▶ Supplied text

━━━━━━━━━━━━━━━━

Everyone thinks they know how to avoid a telephone or online scam and the warnings about protecting privacy, being skeptical and being aware abound in modern society. And yet Americans lost $8.8 billion to scams last year, up more than 30 percent from 2021. In the Los Angeles area, 142,784 reports of fraud were recorded last year and in the first quarter of this year, officials tracked another 34,417 reports.

The harsh reality is that criminals are combining cutting edge technology with good old-fashioned lies to continue to fool people. They often target vulnerable groups, such as the elderly or those with limited resources and the victims are everywhere, including here in Santa Monica.

So called “Imposter Scams” are the most common type in Los Angeles.

In an imposter scam, the criminal impersonates someone to solicit money from the victim. They often pretend to be authority figures demanding money, sometimes to help a friend or family member out of trouble and sometimes threatening the victim directly. That could be a fake lawyer demanding bail for your grandson, a fake doctor demanding a copay for an emergency surgery or a fake police officer demanding payment for an unpaid ticket. The details may vary but there are common themes to identifying these scams.

Criminals will use fear as a motivator, they will know an often surprising amount of detail about their target, the demand for money will be phrased as urgent and they will want you to keep it secret.

━━━━━━━━━━━━━━━━

▶ Dataset excerpt
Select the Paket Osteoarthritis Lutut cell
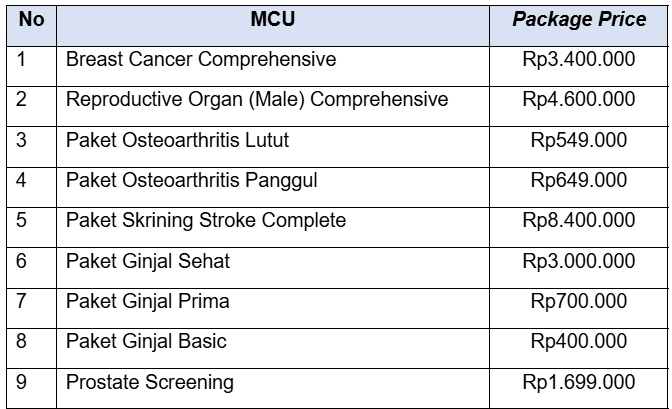 (x=273, y=147)
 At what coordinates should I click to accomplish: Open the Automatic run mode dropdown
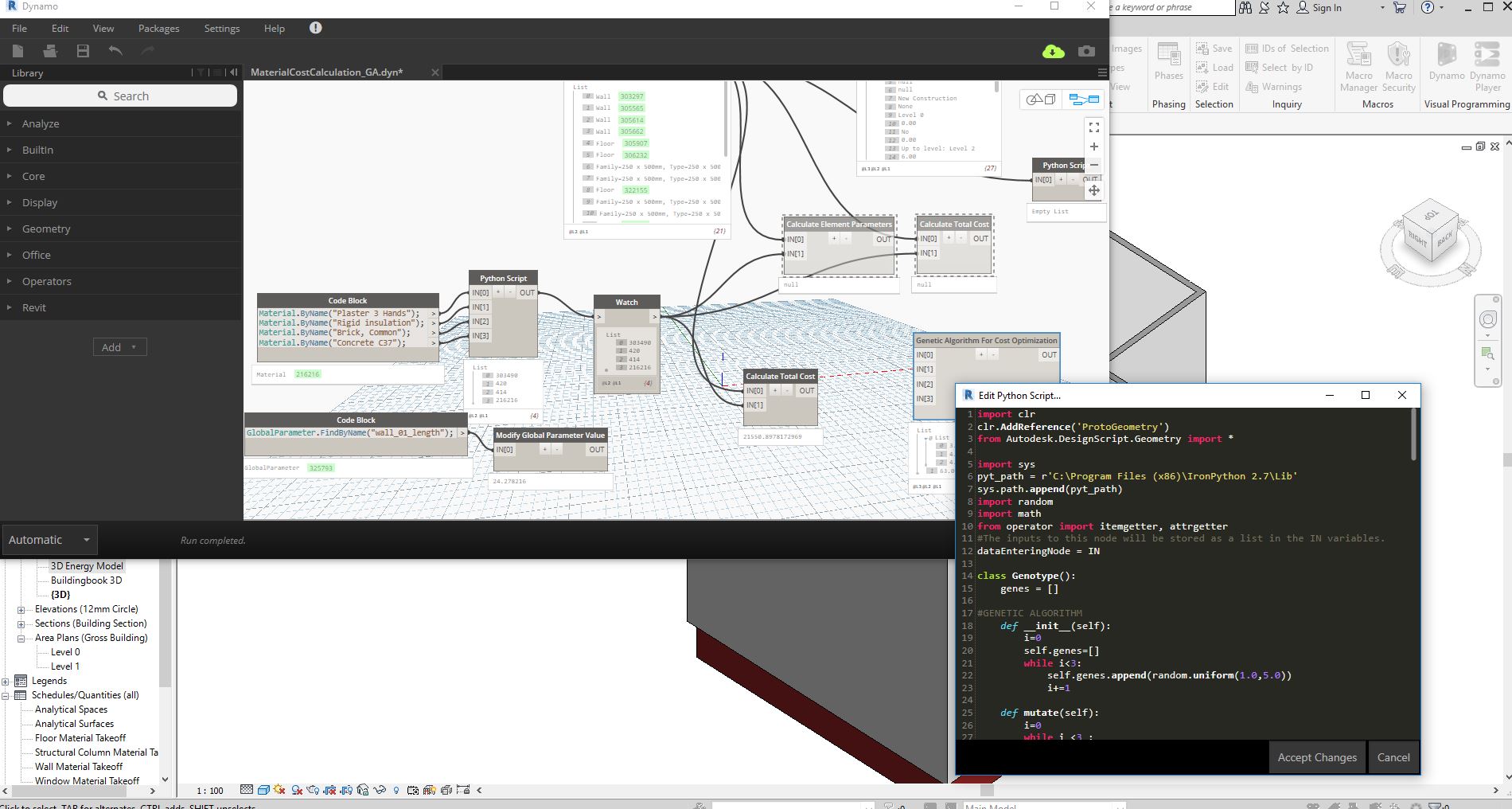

━━━━━━━━━━━━━━━━

▶ Explore the material
A. List the common themes that the text about scams gives for identifying imposter scams.
B. Summarize the text about scams in two sentences.

▶ Response list
A.
- Criminals use fear as a motivator.
- They know an often surprising amount of detail about their target.
- The demand for money is phrased as urgent.
- They want the victim to keep it secret.

B. Americans lost $8.8 billion to scams last year, up more than 30 percent from 2021, and the Los Angeles area recorded 142,784 fraud reports last year. Imposter scams, in which criminals impersonate authority figures such as lawyers, doctors, or police officers to demand money, are the most common type in Los Angeles and share common themes of fear, surprising detail about the target, urgency, and secrecy.